Work required: Please write out the part of the account of the Gracie–Yoshida fight starting with "The fight opened" and going on through "a leg entanglement.", word for word.

Gracie entered the arena with his brother Royler as his selected cornerman, while Yoshida did the same with Tsuyoshi Kohsaka. Right before the bell rang, Gracie took off his gi jacket, electing to fight without it for the first time in his career. This was done in order to reduce Yoshida's chances to grip at his upper body.

The fight opened with Royce feinting strikes before hitting Yoshida with an illegal low blow. While Yoshida recovered from the pain, Hume warned Gracie with a yellow card, although the absence of judges meant warnings would be only decisive in case of a fight-stopping foul. After the fight restarted, the judoka landed a left hook/right uppercut combination and forced Gracie to drop down to the mat. The Brazilian attempted an ankle lock from the ground, but Yoshida blocked it and captured the Brazilian's back, ending up on half mount. The judoka then stood up and fought his opponent's grips from the feet, while Gracie controlled his sleeves and pursued a heel hook from the bottom. After interrupting the subsequent leglock exchange, Yoshida stood up again and the action slowed down for minutes, with Gracie pursuing further leglocks from a leg entanglement.

Roughly five minutes into the match, Yoshida escaped the hold and captured Gracie's back again, but the Brazilian managed to roll him to the side and escape. Although Yoshida then tried an armbar, Gracie avoided it and achieved his own half mount. The Brazilian scored several punches to the ribs in an attempt to fully mount him, to which the Japanese answered by trying a sode guruma jime from the bottom. At the ending minutes of the round, capitalizing on a failed escape by Yoshida, Royce captured his back. He spent the rest of the round pursuing a choke and scoring light punches, while Yoshida defended from behind until the end of the time.

Information provided:
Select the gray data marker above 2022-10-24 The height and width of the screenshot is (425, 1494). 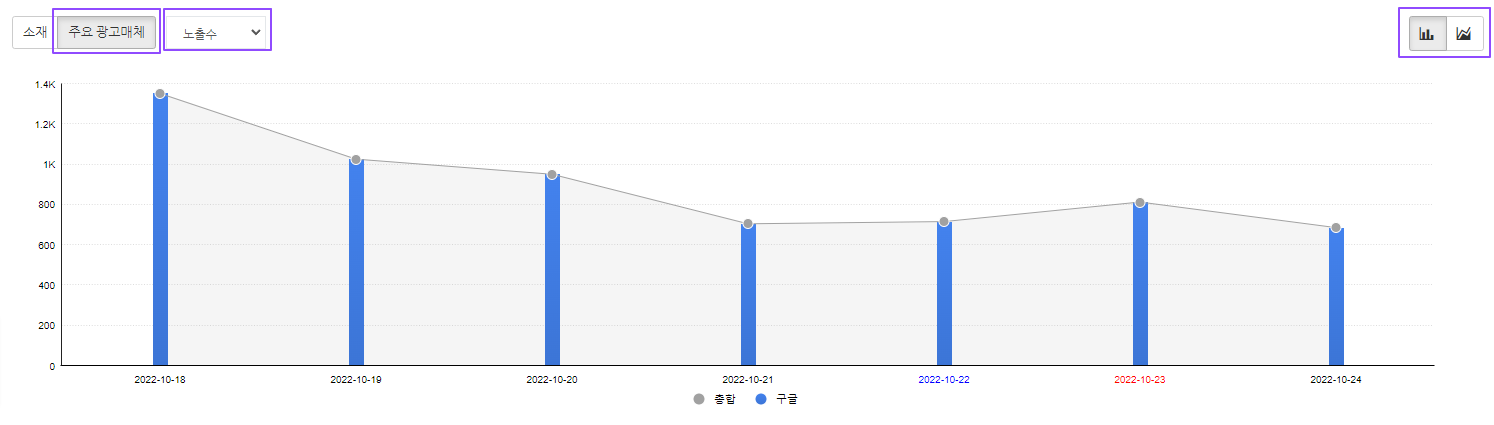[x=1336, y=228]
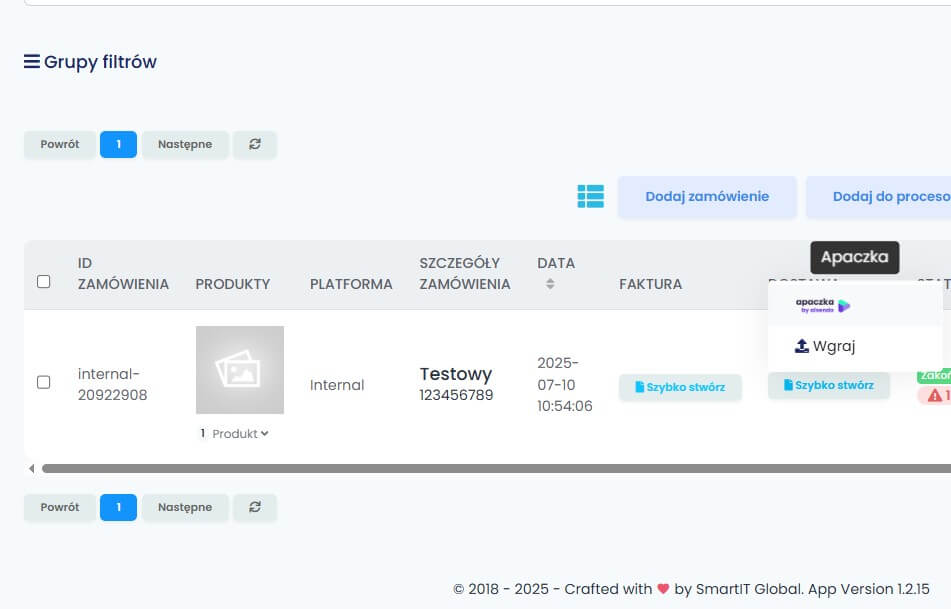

---

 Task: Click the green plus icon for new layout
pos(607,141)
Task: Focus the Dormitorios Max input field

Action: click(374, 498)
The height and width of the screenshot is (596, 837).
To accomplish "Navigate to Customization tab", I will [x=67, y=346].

* * *

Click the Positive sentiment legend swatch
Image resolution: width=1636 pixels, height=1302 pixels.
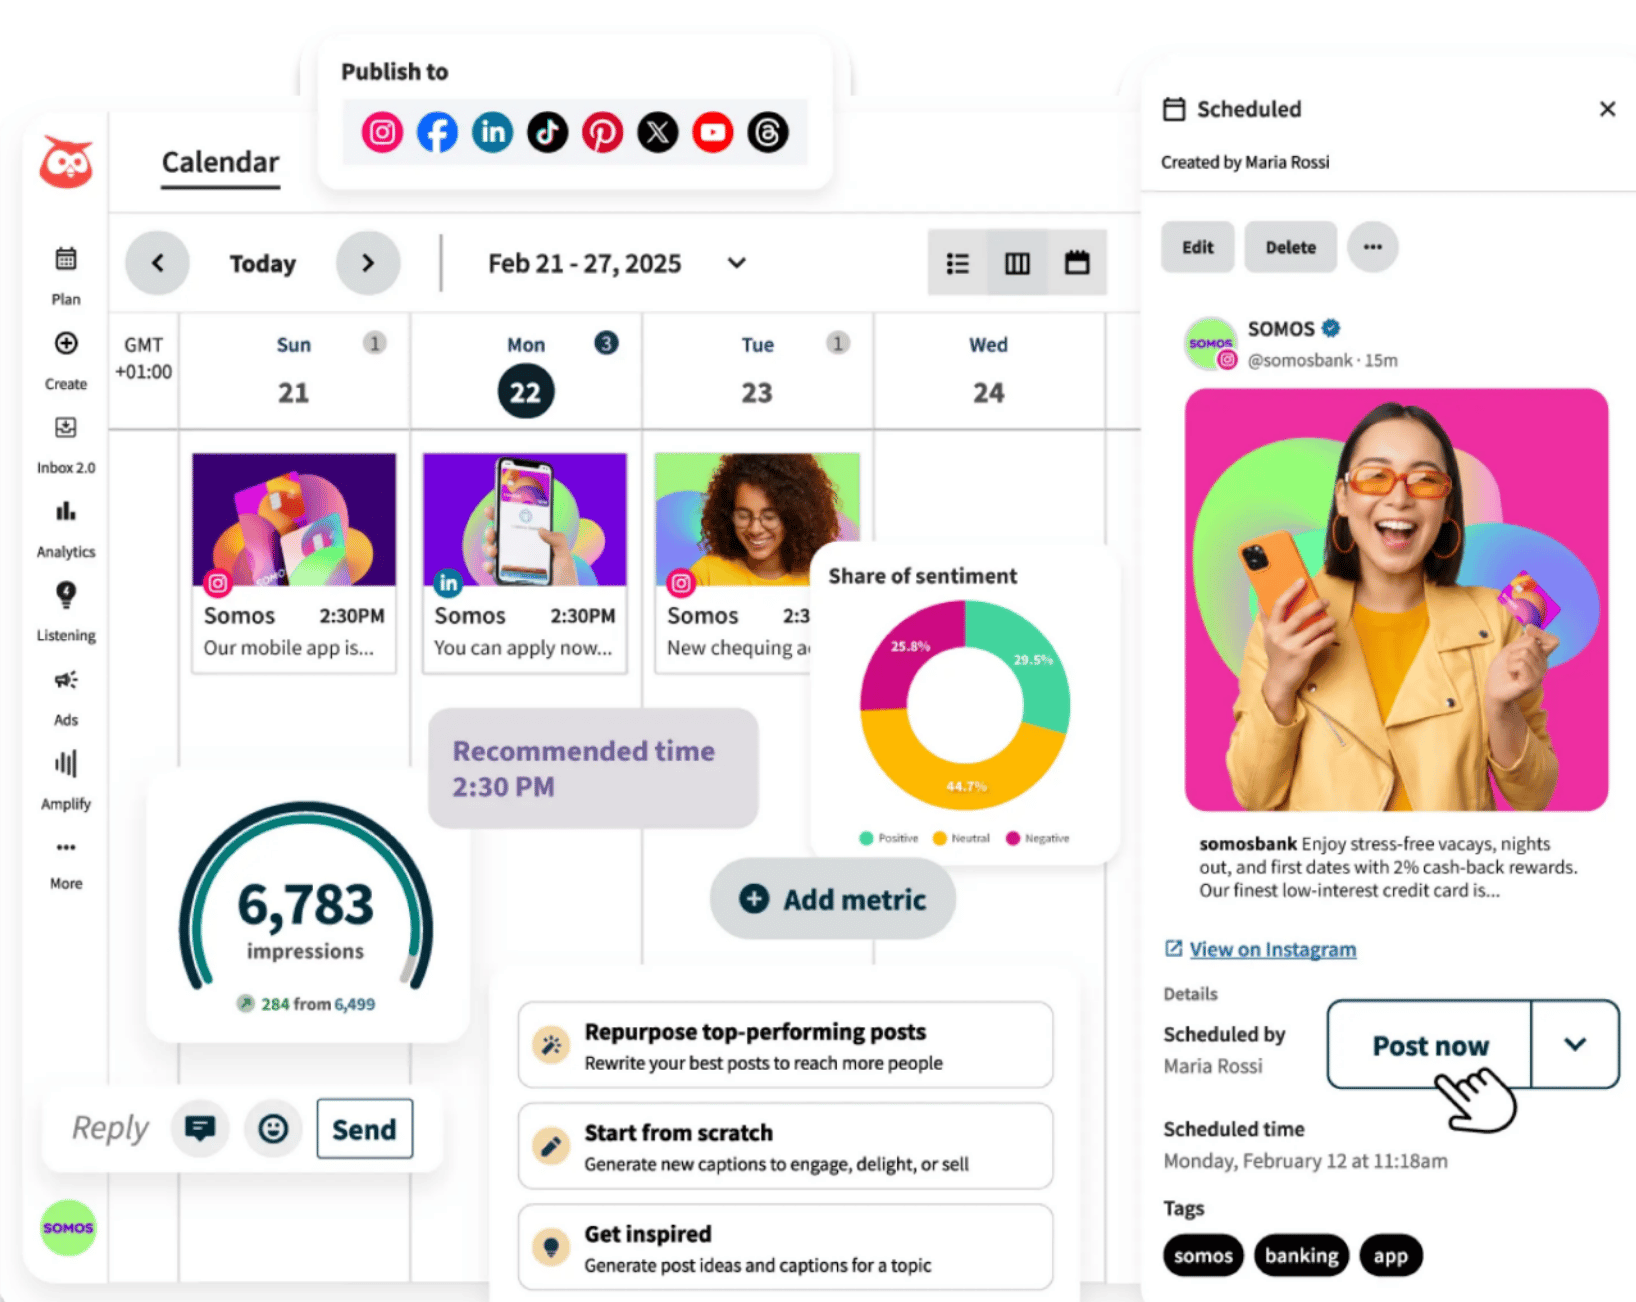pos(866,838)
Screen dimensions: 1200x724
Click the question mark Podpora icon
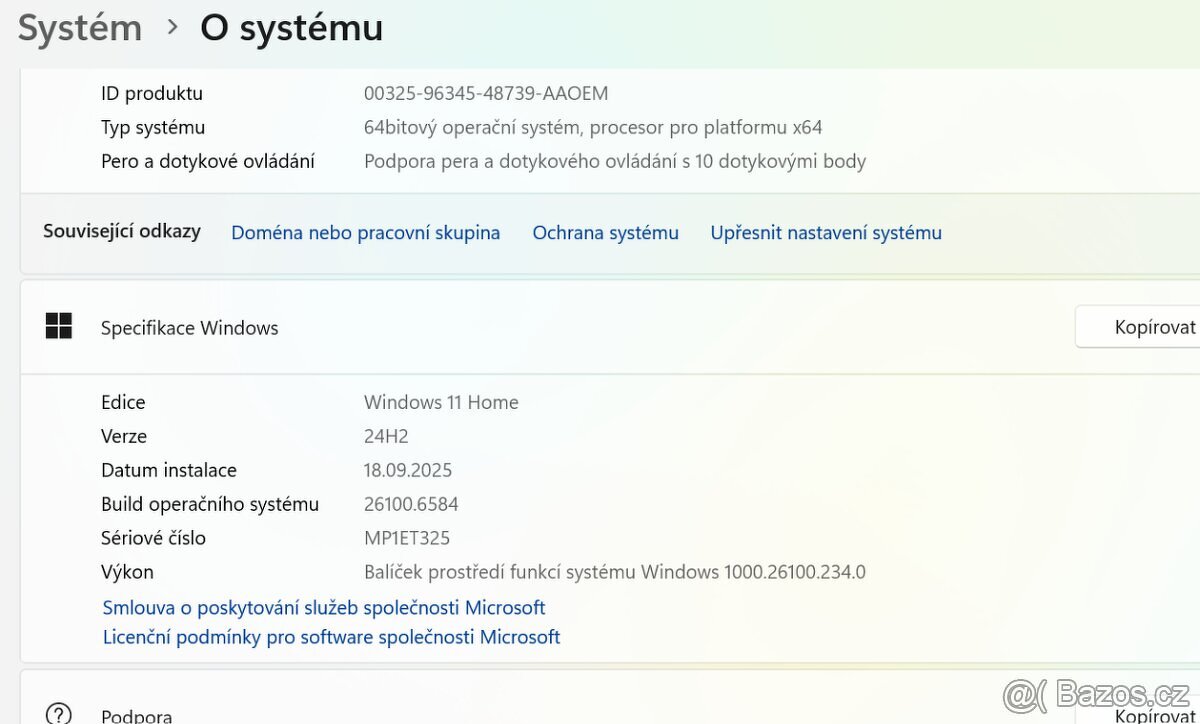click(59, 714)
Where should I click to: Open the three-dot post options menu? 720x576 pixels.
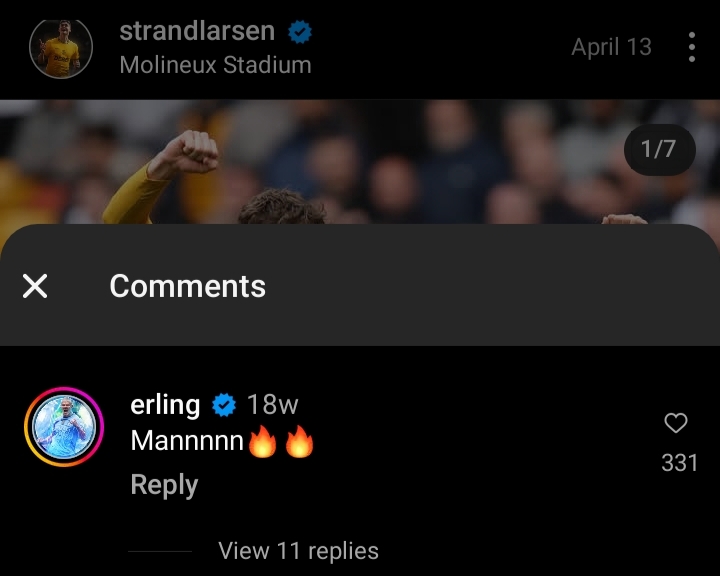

Output of the task:
The fight opened with Royce feinting strikes before hitting Yoshida with an illegal low blow. While Yoshida recovered from the pain, Hume warned Gracie with a yellow card, although the absence of judges meant warnings would be only decisive in case of a fight-stopping foul. After the fight restarted, the judoka landed a left hook/right uppercut combination and forced Gracie to drop down to the mat. The Brazilian attempted an ankle lock from the ground, but Yoshida blocked it and captured the Brazilian's back, ending up on half mount. The judoka then stood up and fought his opponent's grips from the feet, while Gracie controlled his sleeves and pursued a heel hook from the bottom. After interrupting the subsequent leglock exchange, Yoshida stood up again and the action slowed down for minutes, with Gracie pursuing further leglocks from a leg entanglement.